* _Description of the task_: Would you retype, word for word, only the lines from the one holding "Given: Open signal generator G settings" through the final line of the entries below, without the pictures?

(Items from a dataset)
***

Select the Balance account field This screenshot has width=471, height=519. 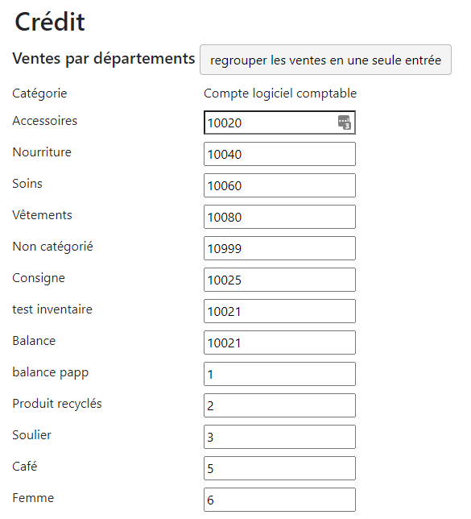click(279, 343)
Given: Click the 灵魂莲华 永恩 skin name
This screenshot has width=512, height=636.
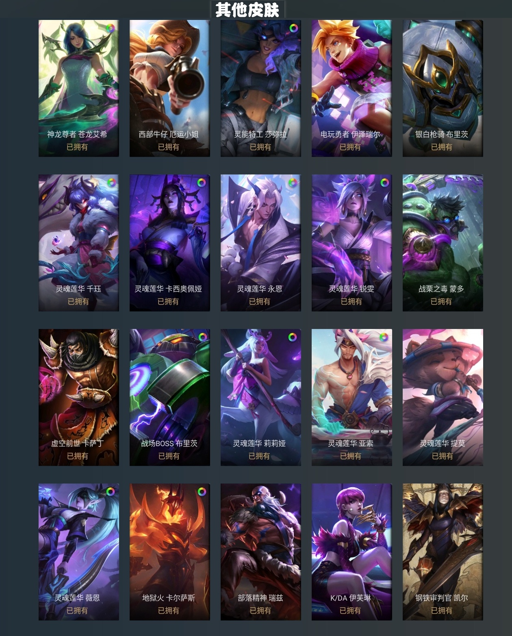Looking at the screenshot, I should pyautogui.click(x=260, y=289).
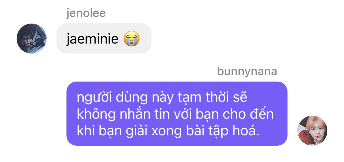
Task: Click the word không in purple message
Action: (x=94, y=115)
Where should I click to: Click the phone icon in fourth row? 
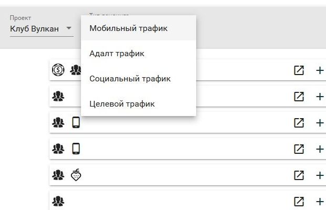pyautogui.click(x=76, y=149)
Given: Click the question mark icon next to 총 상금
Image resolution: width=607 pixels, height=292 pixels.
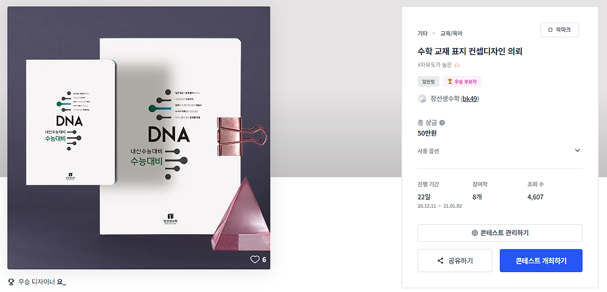Looking at the screenshot, I should [442, 123].
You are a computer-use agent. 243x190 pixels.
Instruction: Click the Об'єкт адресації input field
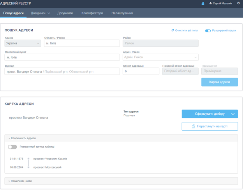click(141, 71)
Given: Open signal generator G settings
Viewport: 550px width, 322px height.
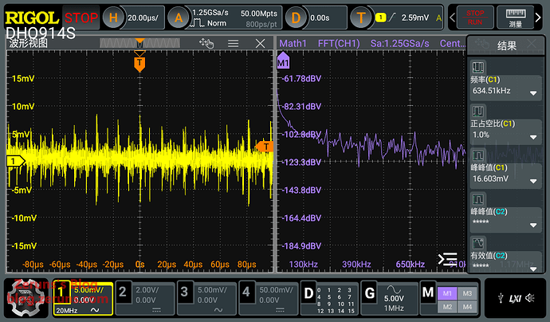Looking at the screenshot, I should 369,292.
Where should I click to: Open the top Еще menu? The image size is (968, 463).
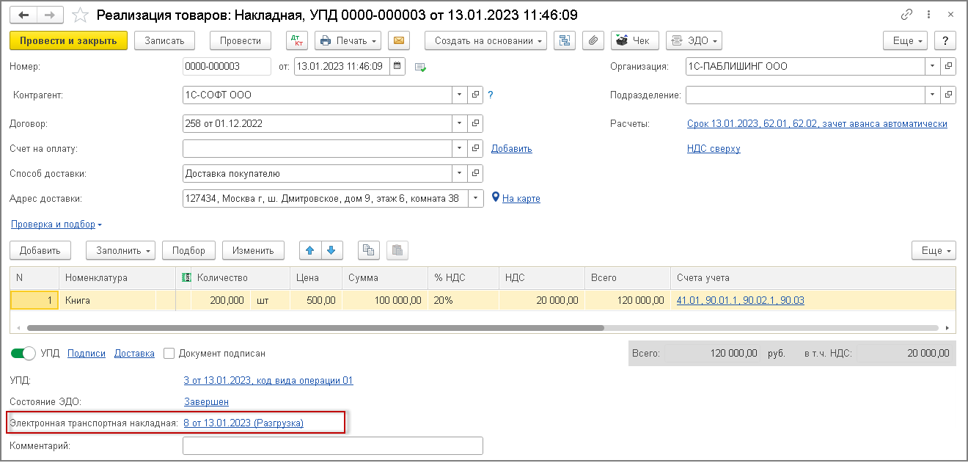click(906, 40)
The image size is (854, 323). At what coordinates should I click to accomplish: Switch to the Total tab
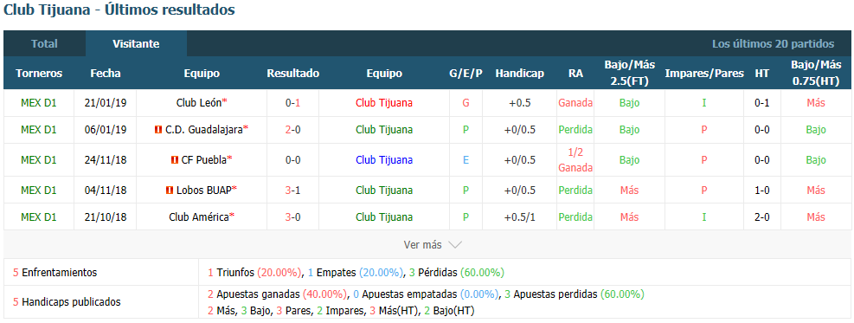[x=44, y=44]
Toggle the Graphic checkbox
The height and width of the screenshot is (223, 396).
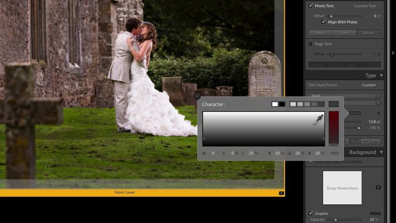(310, 213)
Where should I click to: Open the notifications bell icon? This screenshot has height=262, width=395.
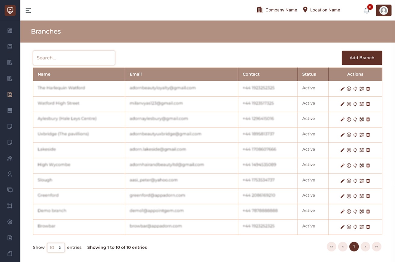(x=367, y=11)
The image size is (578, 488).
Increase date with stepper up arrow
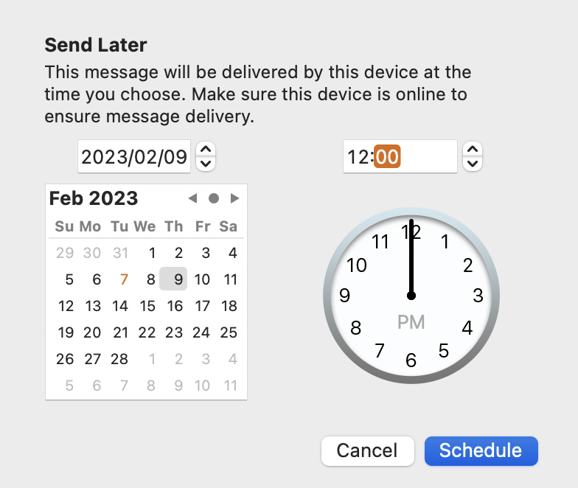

***

* _Answer area_:
Given: Open signal generator G settings
Viewport: 550px width, 322px height.
Looking at the screenshot, I should 369,292.
Where should I click to: Open the top Еще menu? The image size is (968, 463).
click(906, 40)
The image size is (854, 323). At what coordinates should I click to accomplish: Switch to the Total tab
[x=44, y=44]
Toggle the Graphic checkbox
The height and width of the screenshot is (223, 396).
(310, 213)
Where should I click to: Open the notifications bell icon? This screenshot has height=262, width=395.
(x=367, y=11)
The image size is (578, 488).
Increase date with stepper up arrow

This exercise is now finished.